— Start of SUPPLIED INFORMATION —

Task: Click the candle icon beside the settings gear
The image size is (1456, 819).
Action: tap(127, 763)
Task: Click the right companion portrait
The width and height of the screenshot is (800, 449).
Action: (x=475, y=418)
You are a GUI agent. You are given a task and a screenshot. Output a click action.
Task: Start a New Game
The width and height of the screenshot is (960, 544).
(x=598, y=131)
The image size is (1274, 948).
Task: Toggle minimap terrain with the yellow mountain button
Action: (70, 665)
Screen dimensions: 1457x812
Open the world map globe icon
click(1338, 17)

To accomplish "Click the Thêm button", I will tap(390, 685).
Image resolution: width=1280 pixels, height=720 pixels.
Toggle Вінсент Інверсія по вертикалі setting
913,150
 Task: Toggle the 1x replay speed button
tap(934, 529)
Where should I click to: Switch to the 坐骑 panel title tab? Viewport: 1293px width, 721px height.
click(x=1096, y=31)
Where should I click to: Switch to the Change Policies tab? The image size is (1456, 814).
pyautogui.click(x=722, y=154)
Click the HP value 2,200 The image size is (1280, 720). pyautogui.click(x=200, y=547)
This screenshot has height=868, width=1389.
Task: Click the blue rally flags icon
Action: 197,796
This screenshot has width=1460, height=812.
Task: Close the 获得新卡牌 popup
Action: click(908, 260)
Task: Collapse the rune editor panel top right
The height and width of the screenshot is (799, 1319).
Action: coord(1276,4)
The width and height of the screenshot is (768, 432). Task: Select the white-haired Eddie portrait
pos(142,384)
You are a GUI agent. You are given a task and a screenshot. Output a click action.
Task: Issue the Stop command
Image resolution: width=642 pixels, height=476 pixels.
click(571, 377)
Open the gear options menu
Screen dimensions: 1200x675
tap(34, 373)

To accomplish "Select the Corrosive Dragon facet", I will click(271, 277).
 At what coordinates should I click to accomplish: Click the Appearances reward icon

— End of SUPPLIED INFORMATION —

TASK -
Rewrite all of the records above, substituting "interface agent" for every occurrence of "GUI agent" and leaving everything else unchanged.

FULL OUTPUT -
Task: Click the candle icon beside the settings gear
The image size is (1456, 819).
Action: tap(127, 763)
Task: Click the right companion portrait
The width and height of the screenshot is (800, 449).
Action: (x=475, y=418)
You are a interface agent. You are given a task and a screenshot. Output a click action.
Task: Start a New Game
The width and height of the screenshot is (960, 544).
(x=598, y=131)
The image size is (1274, 948).
Task: Toggle minimap terrain with the yellow mountain button
Action: (70, 665)
Screen dimensions: 1457x812
Open the world map globe icon
click(1338, 17)

To accomplish "Click the Thêm button", I will tap(390, 685).
Image resolution: width=1280 pixels, height=720 pixels.
Toggle Вінсент Інверсія по вертикалі setting
913,150
 Task: Toggle the 1x replay speed button
tap(934, 529)
Where should I click to: Switch to the 坐骑 panel title tab? Viewport: 1293px width, 721px height.
click(x=1096, y=31)
Where should I click to: Switch to the Change Policies tab? The image size is (1456, 814).
pyautogui.click(x=722, y=154)
Click the HP value 2,200 The image size is (1280, 720). pyautogui.click(x=200, y=547)
This screenshot has height=868, width=1389.
Task: Click the blue rally flags icon
Action: 197,796
This screenshot has width=1460, height=812.
Task: Close the 获得新卡牌 popup
Action: click(908, 260)
Task: Collapse the rune editor panel top right
The height and width of the screenshot is (799, 1319).
Action: coord(1276,4)
The width and height of the screenshot is (768, 432). Task: Select the white-haired Eddie portrait
pos(142,384)
You are a interface agent. You are given a task and a screenshot. Output a click action.
Task: Issue the Stop command
Image resolution: width=642 pixels, height=476 pixels.
click(571, 377)
Open the gear options menu
Screen dimensions: 1200x675
tap(34, 373)

To accomplish "Select the Corrosive Dragon facet", I will click(271, 277).
 At what coordinates should I click to accomplish: Click the Appearances reward icon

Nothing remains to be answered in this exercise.